Stereospecific α-glucosidase inhibition, kinetics, and molecular docking studies on isolated diastereomeric alkaloids from Uncaria longiflora

• Published in: RESULTS IN CHEMISTRY
• Main Authors: Sulaiman, Nurul Aina Suzlin; Azman, Muhammad Farhan Syakir Nor; Aluwi, Mohd Fadhlizil Fasihi Mohd; Zakaria, Zainul Amiruddin; Ridhwana, Mohammad Jemain Mohammad; Salim, Fatimah
• Format: Article
• Language: English
• Published: ELSEVIER 2025
• Subjects: Chemistry
• Online Access: https://www-webofscience-com.uitm.idm.oclc.org/wos/woscc/full-recordWOS:001372491400001

The stem extract of Uncaria longiflora var. pteropoda (Rubiaceae) has been reported to possess strong alpha-glucosidase inhibition. However, the specific compounds contributing to this inhibitory potential have not yet been determined. The aim of the present work was to isolate phytochemicals from the methanolic stem extract of the plant and evaluate the isolated compounds for their antidiabetic potential. Phytochemicals isolation was conducted using various chromatographic methods, with purification achieved through recycling high-performance liquid chromatography (rHPLC) and elucidation performed using various spectroscopic techniques. The antidiabetic potential was evaluated through in vitro alpha-glucosidase inhibition, kinetics, and molecular docking studies. The crude methanolic extract exhibited alpha-glucosidase inhibition with IC50 of 138.10 +/- 1.32 mu g/mL, significantly higher than the previously reported value. Phytochemistry work yielded C-7 diastereomeric pentacyclic oxindole alkaloids (POAs), known as pteropodine and isopteropodine. Kinetics analysis revealed that pteropodine and isopteropodine inhibited alpha-glucosidase through competitive and noncompetitive mechanisms, with IC50 values of 226.70 +/- 2.82 and 98.06 +/- 1.98 mu g/mL, respectively.
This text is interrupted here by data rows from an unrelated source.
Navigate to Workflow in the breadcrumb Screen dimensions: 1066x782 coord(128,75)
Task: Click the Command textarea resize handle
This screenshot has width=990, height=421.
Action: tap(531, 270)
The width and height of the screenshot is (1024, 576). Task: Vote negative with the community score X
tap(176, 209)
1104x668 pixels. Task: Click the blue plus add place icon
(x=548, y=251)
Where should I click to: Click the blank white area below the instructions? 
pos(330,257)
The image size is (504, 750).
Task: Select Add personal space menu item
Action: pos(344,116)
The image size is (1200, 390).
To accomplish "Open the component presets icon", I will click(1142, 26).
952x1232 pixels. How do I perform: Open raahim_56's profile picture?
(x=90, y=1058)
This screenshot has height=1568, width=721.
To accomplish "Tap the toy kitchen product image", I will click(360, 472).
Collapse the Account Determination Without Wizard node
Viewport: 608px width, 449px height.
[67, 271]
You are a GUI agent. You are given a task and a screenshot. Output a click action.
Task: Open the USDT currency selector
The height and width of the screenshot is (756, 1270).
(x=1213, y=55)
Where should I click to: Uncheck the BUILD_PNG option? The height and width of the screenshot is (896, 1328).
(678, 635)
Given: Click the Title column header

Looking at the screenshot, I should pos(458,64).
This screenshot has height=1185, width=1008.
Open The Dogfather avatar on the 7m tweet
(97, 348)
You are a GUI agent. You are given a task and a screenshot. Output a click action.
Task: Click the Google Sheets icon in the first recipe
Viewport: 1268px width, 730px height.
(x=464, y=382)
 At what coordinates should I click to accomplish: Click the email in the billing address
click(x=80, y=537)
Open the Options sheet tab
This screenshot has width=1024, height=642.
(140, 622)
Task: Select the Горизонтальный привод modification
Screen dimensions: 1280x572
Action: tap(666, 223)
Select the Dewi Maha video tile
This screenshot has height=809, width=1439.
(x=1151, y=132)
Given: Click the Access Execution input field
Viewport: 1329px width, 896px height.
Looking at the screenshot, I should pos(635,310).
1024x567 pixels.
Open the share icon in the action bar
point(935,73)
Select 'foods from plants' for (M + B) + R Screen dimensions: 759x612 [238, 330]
Molecular docking and electrostatic potential studies confirmed pteropodine's interaction with the active sites (Asp349, 1.70 & Aring; and Glu276, 2.94 & Aring;) of alpha-glucosidase and isopteropodine's binding to allosteric sites. Although the high concentrations required for effective enzyme inhibition may limit the practical application of these compounds as antidiabetic therapies, this study provides valuable insights into the chemistry underlying the plant's previously reported antidiabetic potential, particularly in a stereospecific context. The findings further support the unique biological activities attributed to the diastereomeric alkaloids, highlighting their importance in understanding the plant's therapeutic potential.